Start with AutoRank when you want the best default behavior without tuning. Start with BaseTextRank when you want a simple baseline or you specifically want one standalone algorithm. Once you see how a single variant performs on your data, you can switch to a more specialized extractor:

  • If important keywords are being missed because they appear only in later sections, try SingleRank (weighted edges and cross-sentence windowing help).

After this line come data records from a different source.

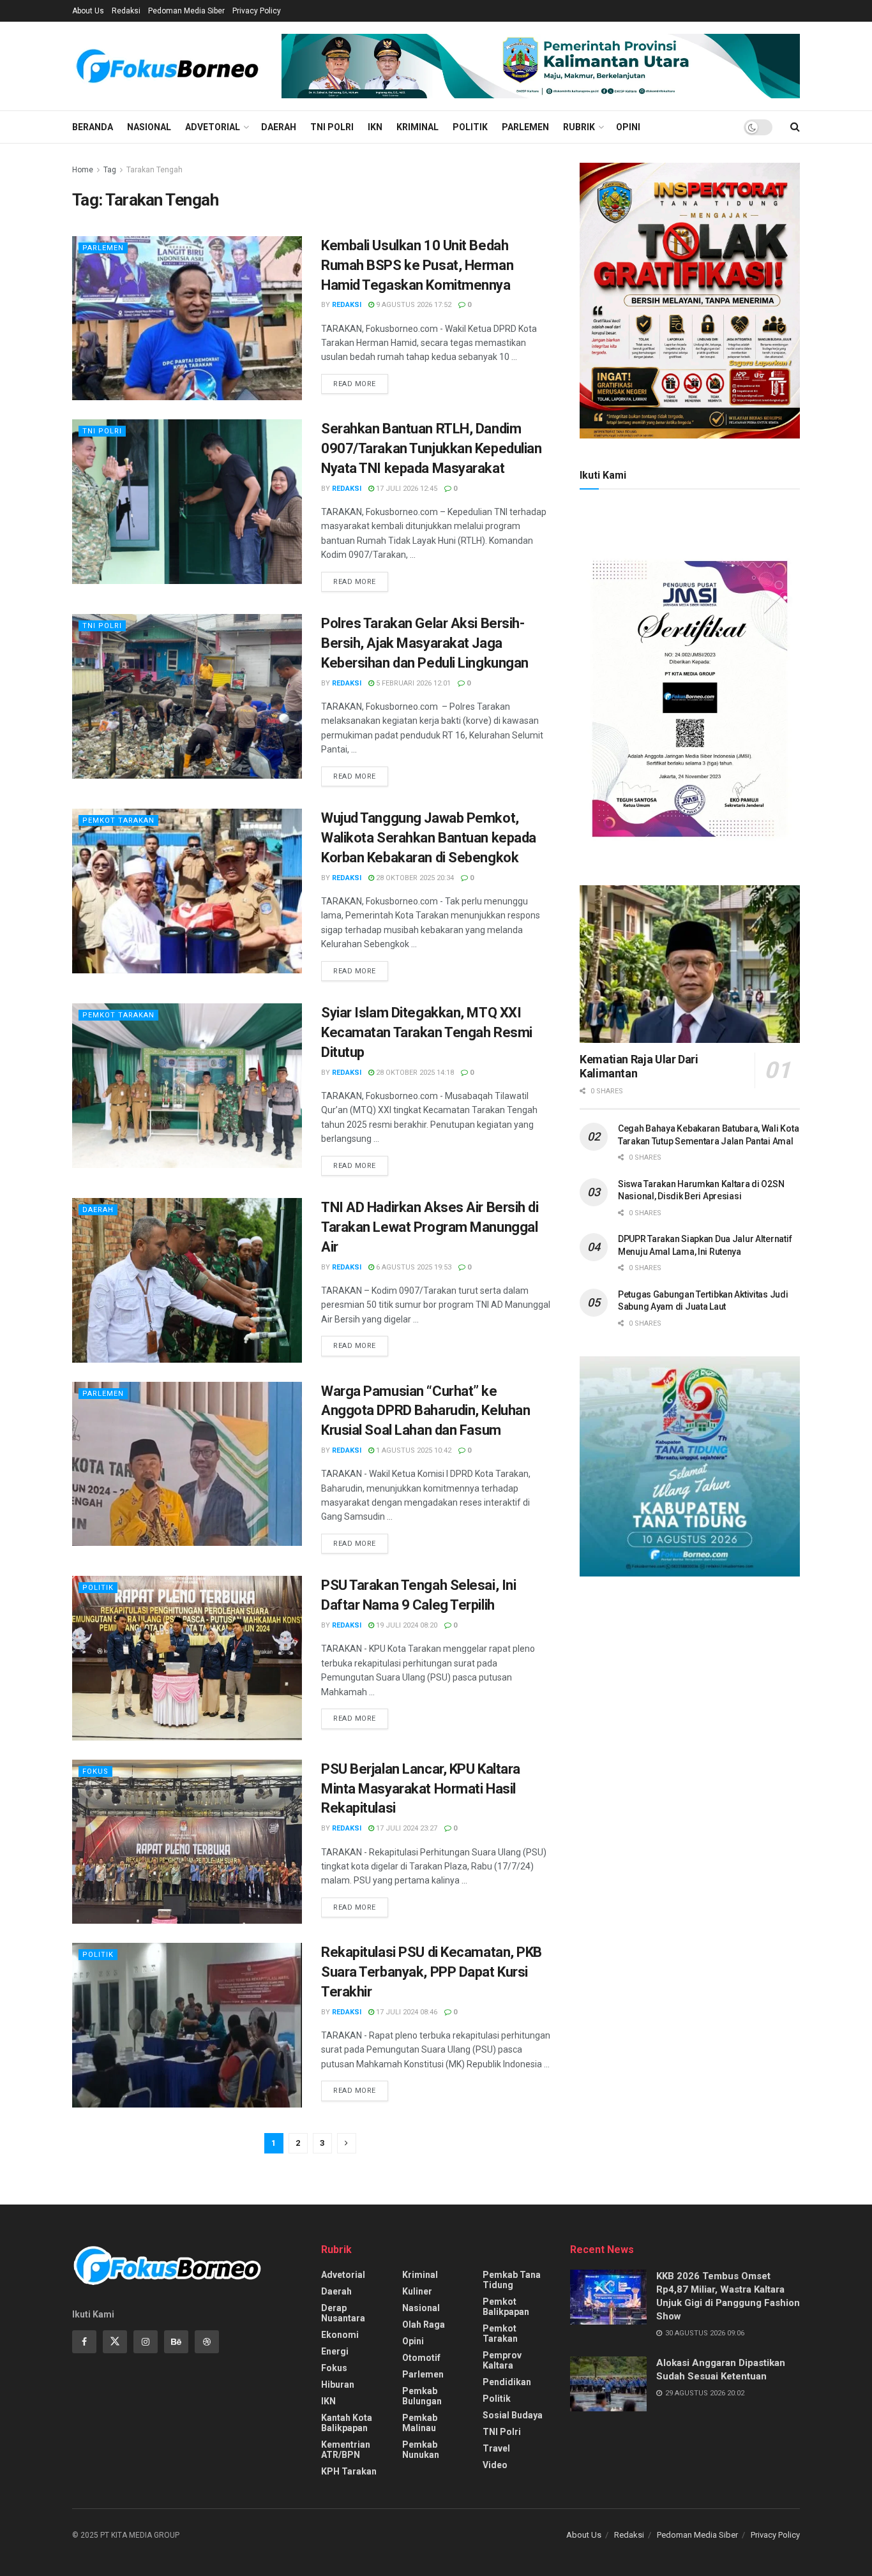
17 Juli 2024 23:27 (405, 1828)
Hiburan (337, 2384)
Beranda (92, 127)
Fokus (95, 1771)
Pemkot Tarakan (118, 820)
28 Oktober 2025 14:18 (414, 1072)
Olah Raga (423, 2324)
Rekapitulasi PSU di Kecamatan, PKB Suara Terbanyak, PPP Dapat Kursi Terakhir (431, 1972)
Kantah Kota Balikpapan (346, 2423)
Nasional (149, 127)
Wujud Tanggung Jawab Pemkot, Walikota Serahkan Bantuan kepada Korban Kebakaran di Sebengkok (428, 837)
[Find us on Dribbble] (207, 2341)
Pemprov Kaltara (502, 2360)
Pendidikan (507, 2382)
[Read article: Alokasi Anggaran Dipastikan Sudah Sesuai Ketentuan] (608, 2383)
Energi (335, 2351)
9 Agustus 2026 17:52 (412, 305)
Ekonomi (340, 2335)
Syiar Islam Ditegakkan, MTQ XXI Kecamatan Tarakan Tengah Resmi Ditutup (426, 1032)
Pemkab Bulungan (422, 2396)
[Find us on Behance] (176, 2341)
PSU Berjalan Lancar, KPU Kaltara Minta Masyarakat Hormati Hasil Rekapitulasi (420, 1788)
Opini (628, 127)
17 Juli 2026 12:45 (405, 488)
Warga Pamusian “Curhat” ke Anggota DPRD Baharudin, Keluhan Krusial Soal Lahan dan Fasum (425, 1411)
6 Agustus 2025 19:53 (412, 1267)
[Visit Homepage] (168, 66)
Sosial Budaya (513, 2415)
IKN (375, 127)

  • If results are too generic and you know which domain you care about, try BiasedTextRank with a focus vocabulary.
  • If the keyword list is dominated by a single theme in a multi-topic document, try TopicRank or MultipartiteRank to promote diversity.
  • If you have numeric word-importance scores from a topic model or other source, try TopicalPageRank.
  • If your documents are short and structured (abstracts, news leads), try PositionRank to leverage the early-position signal.